Evaluation of the Jail-Based Occupational Therapy Transition and Integration Services Program for Community Reentry.

Am J Occup Ther

Karen F. Barney, PhD, OTR/L, FAOTA, is Professor Emerita, Department of Occupational Science and Occupational Therapy, Doisy College of Health Sciences, Saint Louis University, St. Louis, MO.

Published: September 2020

Importance: Transition and integration reentry services continue to grow in carceral settings; however, related provision of occupational therapy is limited.

Objective: To examine the implementation fidelity of an occupational therapy-administered interprofessional reentry program initiated in an urban jail.

Design: Retrospective, mixed quantitative and qualitative design.

Setting: Community-based reentry services provided prerelease in a Midwestern urban jail and postrelease in the local St. Louis community.

Participants: Occupational therapy practitioners tracking process measures for identifying reentry project feasibility.

Intervention: Provision of recruitment, assessment, and skilled occupational therapy services with people held in a short-term jail facility and follow-up during community reentry.

Outcome And Measures: Detailed logs were analyzed to describe attendance at and duration of sessions.

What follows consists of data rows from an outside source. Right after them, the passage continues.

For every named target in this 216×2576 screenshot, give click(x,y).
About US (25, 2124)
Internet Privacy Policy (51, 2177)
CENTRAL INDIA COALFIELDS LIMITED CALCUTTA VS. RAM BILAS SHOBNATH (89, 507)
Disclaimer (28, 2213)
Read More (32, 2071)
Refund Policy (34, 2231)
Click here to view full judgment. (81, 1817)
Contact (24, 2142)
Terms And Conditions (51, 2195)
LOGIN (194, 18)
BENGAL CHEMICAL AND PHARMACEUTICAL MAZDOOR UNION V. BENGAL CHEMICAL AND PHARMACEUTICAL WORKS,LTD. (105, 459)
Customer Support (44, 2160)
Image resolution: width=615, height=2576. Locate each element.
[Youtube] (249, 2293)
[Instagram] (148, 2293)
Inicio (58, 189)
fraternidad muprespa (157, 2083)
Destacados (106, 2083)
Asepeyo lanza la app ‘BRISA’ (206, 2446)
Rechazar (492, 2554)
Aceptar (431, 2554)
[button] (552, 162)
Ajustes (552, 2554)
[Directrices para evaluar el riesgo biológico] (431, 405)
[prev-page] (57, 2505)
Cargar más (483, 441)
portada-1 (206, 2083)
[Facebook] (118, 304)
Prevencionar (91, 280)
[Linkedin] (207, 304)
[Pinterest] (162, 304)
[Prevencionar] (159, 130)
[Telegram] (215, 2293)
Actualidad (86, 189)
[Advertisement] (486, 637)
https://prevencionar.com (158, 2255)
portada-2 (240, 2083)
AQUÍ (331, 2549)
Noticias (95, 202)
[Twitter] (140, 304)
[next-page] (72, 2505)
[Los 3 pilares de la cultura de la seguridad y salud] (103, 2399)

We coded barriers to and facilitators of implementation from weekly team meeting notes and logs using social-ecological categories.

Results: Findings indicate that it was feasible to implement prerelease jail-based services (N = 63) because of jail operations and community partnerships (facilitators) and to overcome institutional policies and environmental limitations (barriers). Full 8-wk prerelease programming was completed by 38% (n = 24) of participants, and 52% (n = 33) participated less than 8 wk. All who completed the full prerelease program and transitioned to the community (n = 15) initiated postrelease occupational therapy services.

Conclusions And Relevance: The iterative feedback provided by process evaluation supported the feasibility of implementing the jail-based Occupational Therapy Transition and Integration Services program.

What This Article Adds: This process evaluation provides evidence that implementation of an occupational therapy-based transition program in an urban jail is feasible.